De esa manera, el consumo total pasaría de 400 a 580 kWh mensuales: un incremento cercano al 45%. Es allí donde los paneles solares comienzan a aparecer como complemento del vehículo.

Autos eléctricos y paneles solares: ¿realmente se puede cargar a costo cero?

La expresión "costo cero" requiere una aclaración. Generar energía solar en una vivienda demanda una inversión inicial, por lo que no significa que la electricidad sea literalmente gratuita desde el primer día.

Lo que permite el sistema, una vez instalado, es generar durante las horas de radiación solar la electricidad que utiliza la vivienda y, dependiendo de la configuración, destinar parte de esa producción a la carga del vehículo.

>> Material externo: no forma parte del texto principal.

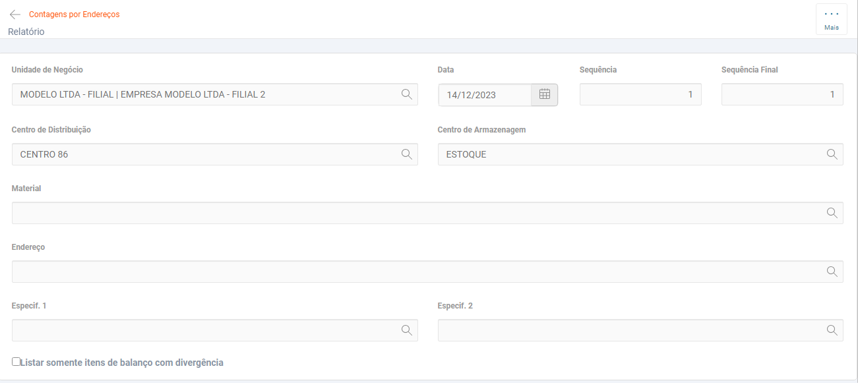Click the back arrow icon
This screenshot has height=383, width=858.
pyautogui.click(x=15, y=15)
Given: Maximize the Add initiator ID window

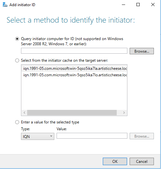Looking at the screenshot, I should click(138, 5).

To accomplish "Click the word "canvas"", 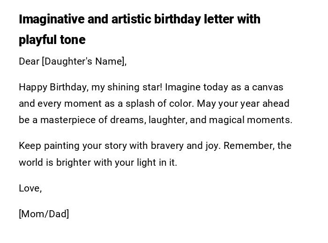I will [x=268, y=87].
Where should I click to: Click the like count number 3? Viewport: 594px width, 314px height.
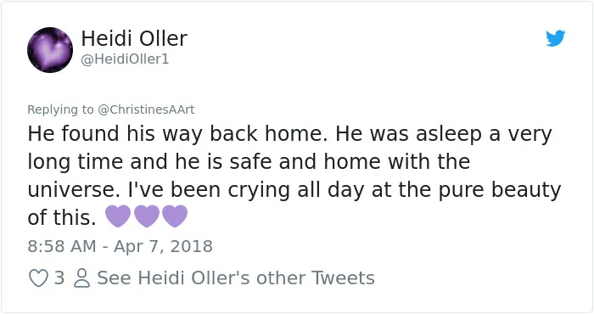coord(59,278)
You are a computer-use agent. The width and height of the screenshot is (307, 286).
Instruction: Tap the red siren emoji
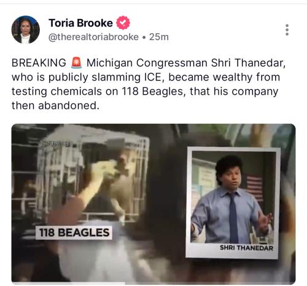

En términos económicos, cuanto mayor sea el autoconsumo de la energía producida, menor será la cantidad de electricidad que el usuario deberá comprar a la distribuidora.

"Pasamos de los combustibles a la energía eléctrica y de la energía eléctrica a la energía solar", sintetizó Nicotra.

Según explicó, el fenómeno se observa especialmente entre usuarios residenciales que compran un vehículo eléctrico y deciden incorporar simultáneamente generación solar.

Hay otro punto que influye en el cálculo: la energía solar que se produce y consume directamente en la vivienda no pasa por el medidor como energía comprada a la red, por lo que también evita los impuestos variables vinculados con ese consumo.

El incentivo que existe en Mendoza para instalar paneles solares

A la ecuación se suma un beneficio que actualmente está disponible en Mendoza. Como contó SITIO ANDINO, la Provincia implementó un programa para usuarios residenciales que instalen sistemas fotovoltaicos conectados a la red de hasta 10 kW.

El esquema permite recuperar hasta el 40% de la inversión, mediante descuentos que se aplican en las facturas de electricidad. Si después de un año todavía existe un saldo pendiente, puede solicitarse su devolución mediante transferencia bancaria.

La combinación de factores explica, según Nicotra, el aumento de las consultas: bajaron los costos de la tecnología solar, subieron las tarifas eléctricas y también se redujeron los precios de algunos vehículos eléctricos tras los cambios arancelarios.

"Instalar paneles solares hoy cuesta un 50% menos que hace tres años", sostuvo.

Qué hay que calcular antes de instalar paneles para cargar un auto

No existe una cantidad universal de paneles necesaria para cargar un vehículo eléctrico. El dimensionamiento depende de cuántos kilómetros se recorren, el consumo específico del auto, los hábitos de carga y el consumo habitual de la vivienda.

También importa a qué hora se carga el vehículo. Si permanece conectado durante las horas de producción solar, una mayor proporción de esa electricidad puede utilizarse directamente. Cuando la carga se realiza de noche, la ecuación cambia si el hogar no dispone de baterías de almacenamiento.

Por eso, antes de realizar una inversión, resulta clave analizar la factura eléctrica del hogar, los kilómetros que recorrerá el vehículo y cuánto aumentará el consumo mensual.

En Mendoza, el crecimiento de los autos eléctricos empieza así a modificar también la forma en que algunas familias piensan la energía de sus viviendas. El ahorro ya no pasa solamente por comparar cuánto cuesta un litro de nafta frente a un kWh: la posibilidad de producir en casa parte de la energía utilizada para movilizarse incorpora una nueva variable a la ecuación.